British newspaper publisher

Lilias Margaret Frances, Countess Bathurst (12 October 1871 – 30 December 1965) was a British newspaper publisher who owned The Morning Post. Her father, Algernon Borthwick, 1st Baron Glenesk, owned the paper and passed control to her upon his death in 1908. She led the paper as the only female owner of a major newspaper in the world, reorienting it to focus on political and diplomatic affairs. Lady Bathurst herself was an anti-feminist, supporting movements against women's suffrage.

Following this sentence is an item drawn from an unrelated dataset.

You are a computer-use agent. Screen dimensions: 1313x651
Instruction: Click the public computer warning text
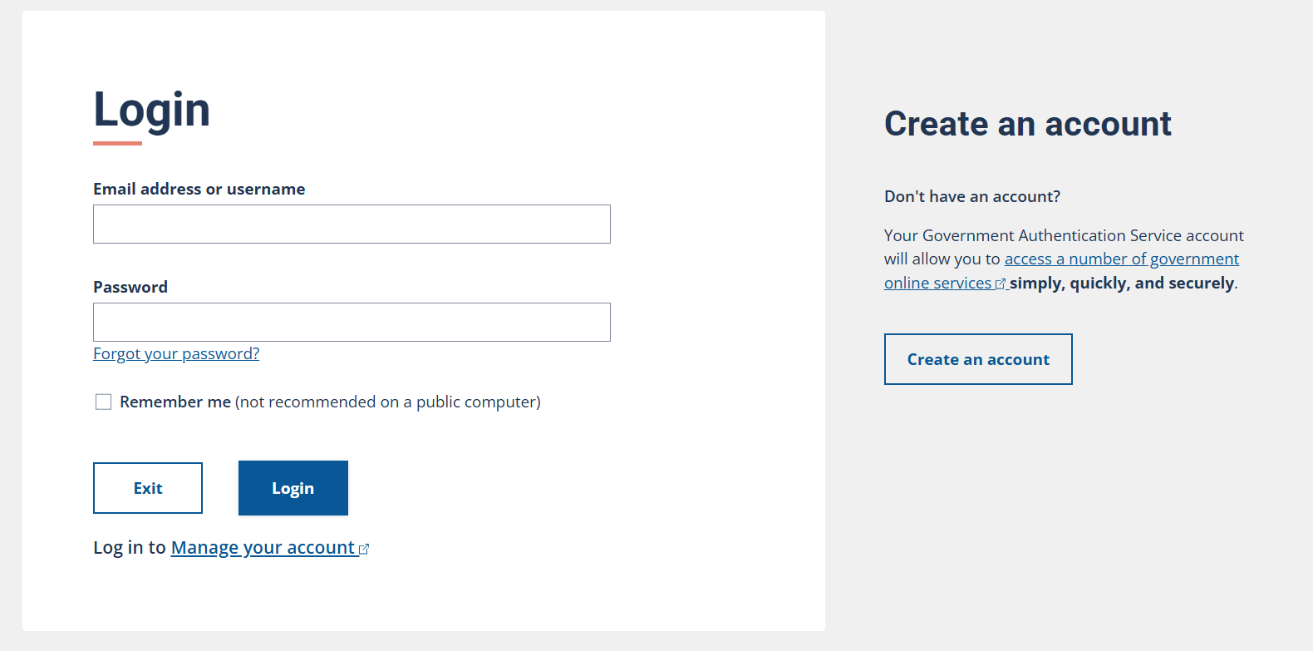[x=388, y=402]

The paper continued to be successful and respected under her ownership; it was considered an organ of the Conservative Party and contributed to the fall of Arthur Balfour and David Lloyd George from power. Under her ownership, the paper was also known for its far-right stance, which largely reflected her own views, including expressing opinions that were antisemitic, imperialist, and militaristic. Lord Northcliffe, one of Lady Bathurst's competitors and the owner of The Times, wrote that she was "the most powerful woman in England, without exception other than royalty". She sold the paper in 1924 and lived in relative obscurity before dying in 1965 at the age of 94.

== Personal life ==
Lilias Margaret Frances Borthwick was born in Eaton Place, London, on 12 October 1871 to Algernon Borthwick, 1st Baron Glenesk, and Alice Beatrice, the daughter of Thomas Henry Lister.

She married Seymour Bathurst, 7th Earl Bathurst on 15 November 1893. They had four children; three sons and a daughter. She lived with her husband, a lieutenant-colonel in the 4th Battalion, Gloucestershire Regiment, on Saint Helena during the Second Boer War as he was in command of the garrison on the island. She wanted to purchase Longwood House, where Napoleon had lived in exile, but never did. When her father died, she inherited his house in Piccadilly but sold it after several years and moved to Bruton Street.

== The Morning Post ==
The Dictionary of National Biography (DNB) wrote that Borthwick considered her main principles to be "loyalty to the crown, to the church, and to every cause which was honourable and right". Under her ownership, The Morning Post was imperialist, protectionist, militaristic, antisemitic, and opposed Home Rule for Ireland, socialism, women's suffrage and communism. The DNB concludes the paper was "in general die-hard". The paper served as the organ of the Conservative party and was considered refined and aristocratic under her ownership. In 2014 Harry Defries wrote that "The Morning Post represented the extreme right of Conservatism and its hostility towards Jews was extreme". The paper was described in The Journal of British Studies as "the most important right-wing newspaper of the day". Bathurst also felt women were not qualified to become voters, and was broadly anti-feminist. She supported and was a member of the National Service League.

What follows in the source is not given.